> **WORK TO BE COMPLETED**
Retrieve each line that contains the word "history" from the entries below.

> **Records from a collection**
━━━━━━━━━━━━━━━━━━━━━━━━━━━━━━

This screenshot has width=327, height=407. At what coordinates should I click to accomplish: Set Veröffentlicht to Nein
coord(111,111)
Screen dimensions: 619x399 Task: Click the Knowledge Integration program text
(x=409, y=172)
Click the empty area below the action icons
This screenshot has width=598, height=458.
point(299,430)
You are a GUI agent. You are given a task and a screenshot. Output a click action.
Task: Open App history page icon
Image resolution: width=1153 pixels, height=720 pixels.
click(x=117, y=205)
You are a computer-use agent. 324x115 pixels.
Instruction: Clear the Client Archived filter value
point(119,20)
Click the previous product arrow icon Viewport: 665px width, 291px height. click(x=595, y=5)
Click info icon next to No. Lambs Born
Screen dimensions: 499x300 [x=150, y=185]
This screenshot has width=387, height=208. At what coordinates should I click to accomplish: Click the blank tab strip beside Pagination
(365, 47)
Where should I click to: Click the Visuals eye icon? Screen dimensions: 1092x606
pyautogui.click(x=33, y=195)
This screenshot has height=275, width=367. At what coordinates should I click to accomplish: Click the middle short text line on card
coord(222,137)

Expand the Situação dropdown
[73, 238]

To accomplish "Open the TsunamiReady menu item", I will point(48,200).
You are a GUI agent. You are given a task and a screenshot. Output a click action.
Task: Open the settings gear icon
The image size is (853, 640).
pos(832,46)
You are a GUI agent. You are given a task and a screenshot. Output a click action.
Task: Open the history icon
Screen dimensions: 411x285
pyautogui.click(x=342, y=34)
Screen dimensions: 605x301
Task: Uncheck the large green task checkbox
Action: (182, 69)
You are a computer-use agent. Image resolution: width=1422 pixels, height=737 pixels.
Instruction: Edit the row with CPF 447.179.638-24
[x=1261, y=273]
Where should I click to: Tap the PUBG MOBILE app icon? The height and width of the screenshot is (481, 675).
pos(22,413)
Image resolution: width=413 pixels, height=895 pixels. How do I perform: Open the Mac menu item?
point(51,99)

━━━━━━━━━━━━━━━━━━━━━━━━━━━━━━

> **EXERCISE ANSWER**
Task: Open App history page icon
Task: Open the history icon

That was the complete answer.